-- THE PROBLEM --
Please copy each line of the records below that includes the word "agent".

-------------------------

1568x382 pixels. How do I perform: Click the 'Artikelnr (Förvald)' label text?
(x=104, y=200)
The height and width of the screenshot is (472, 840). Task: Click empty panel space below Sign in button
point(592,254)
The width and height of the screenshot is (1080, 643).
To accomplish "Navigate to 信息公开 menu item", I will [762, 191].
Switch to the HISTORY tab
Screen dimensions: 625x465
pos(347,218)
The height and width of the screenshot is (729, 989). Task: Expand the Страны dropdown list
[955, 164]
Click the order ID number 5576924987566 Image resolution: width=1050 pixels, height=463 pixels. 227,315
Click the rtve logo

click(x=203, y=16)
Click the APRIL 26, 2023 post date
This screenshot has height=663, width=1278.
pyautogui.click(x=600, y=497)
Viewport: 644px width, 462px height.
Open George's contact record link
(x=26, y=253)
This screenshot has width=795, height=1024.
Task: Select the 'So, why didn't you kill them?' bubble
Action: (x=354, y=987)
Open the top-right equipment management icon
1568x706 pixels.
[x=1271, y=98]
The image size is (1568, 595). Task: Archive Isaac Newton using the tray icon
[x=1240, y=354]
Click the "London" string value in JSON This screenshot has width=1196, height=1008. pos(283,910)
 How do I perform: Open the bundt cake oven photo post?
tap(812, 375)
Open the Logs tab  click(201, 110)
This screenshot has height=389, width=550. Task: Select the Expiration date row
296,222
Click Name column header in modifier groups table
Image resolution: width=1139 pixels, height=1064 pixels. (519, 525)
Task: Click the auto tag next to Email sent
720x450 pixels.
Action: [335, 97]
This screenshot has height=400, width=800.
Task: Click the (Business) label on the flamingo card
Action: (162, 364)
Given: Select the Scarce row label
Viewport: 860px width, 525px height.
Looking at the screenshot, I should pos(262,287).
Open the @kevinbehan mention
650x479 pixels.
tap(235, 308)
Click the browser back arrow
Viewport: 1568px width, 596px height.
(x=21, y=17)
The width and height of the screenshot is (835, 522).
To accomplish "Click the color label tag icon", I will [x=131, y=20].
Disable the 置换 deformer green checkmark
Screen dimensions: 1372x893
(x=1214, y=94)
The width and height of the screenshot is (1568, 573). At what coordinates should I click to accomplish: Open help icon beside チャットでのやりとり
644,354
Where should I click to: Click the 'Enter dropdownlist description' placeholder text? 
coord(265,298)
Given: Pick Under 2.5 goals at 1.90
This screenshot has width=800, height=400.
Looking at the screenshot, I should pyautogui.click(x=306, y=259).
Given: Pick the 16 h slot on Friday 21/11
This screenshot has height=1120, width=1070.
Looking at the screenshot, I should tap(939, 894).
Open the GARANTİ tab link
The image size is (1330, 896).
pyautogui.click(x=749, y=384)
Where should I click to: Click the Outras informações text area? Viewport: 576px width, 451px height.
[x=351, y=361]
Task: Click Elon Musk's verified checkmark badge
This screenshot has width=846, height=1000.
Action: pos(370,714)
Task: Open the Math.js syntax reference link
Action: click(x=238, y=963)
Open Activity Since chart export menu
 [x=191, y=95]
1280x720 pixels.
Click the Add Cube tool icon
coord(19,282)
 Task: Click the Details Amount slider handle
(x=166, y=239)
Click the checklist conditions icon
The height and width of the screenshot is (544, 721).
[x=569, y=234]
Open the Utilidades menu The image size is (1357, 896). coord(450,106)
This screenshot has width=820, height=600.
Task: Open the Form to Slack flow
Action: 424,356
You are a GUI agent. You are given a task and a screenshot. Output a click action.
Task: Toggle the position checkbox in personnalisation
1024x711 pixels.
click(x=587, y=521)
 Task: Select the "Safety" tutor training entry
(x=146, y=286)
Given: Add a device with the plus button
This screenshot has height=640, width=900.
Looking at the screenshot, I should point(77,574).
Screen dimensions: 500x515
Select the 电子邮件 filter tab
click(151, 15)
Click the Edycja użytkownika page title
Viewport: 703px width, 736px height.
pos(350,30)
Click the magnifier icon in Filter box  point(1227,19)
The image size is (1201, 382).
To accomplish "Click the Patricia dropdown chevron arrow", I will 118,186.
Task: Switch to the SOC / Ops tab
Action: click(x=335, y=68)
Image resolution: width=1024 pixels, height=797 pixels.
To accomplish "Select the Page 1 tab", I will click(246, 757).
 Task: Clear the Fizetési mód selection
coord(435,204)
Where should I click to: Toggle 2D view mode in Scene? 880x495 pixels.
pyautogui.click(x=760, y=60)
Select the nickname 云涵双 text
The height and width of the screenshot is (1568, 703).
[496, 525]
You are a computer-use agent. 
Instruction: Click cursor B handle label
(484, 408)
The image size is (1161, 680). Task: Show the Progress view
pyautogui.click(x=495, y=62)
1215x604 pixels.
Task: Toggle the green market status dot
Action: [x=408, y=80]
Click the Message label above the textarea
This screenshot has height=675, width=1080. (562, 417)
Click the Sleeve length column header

-------------------------

-- ANSWER TO THIS PROBLEM --
You are a GUI agent. You are given a task and a screenshot. Output a click action.
You are a computer-use agent. 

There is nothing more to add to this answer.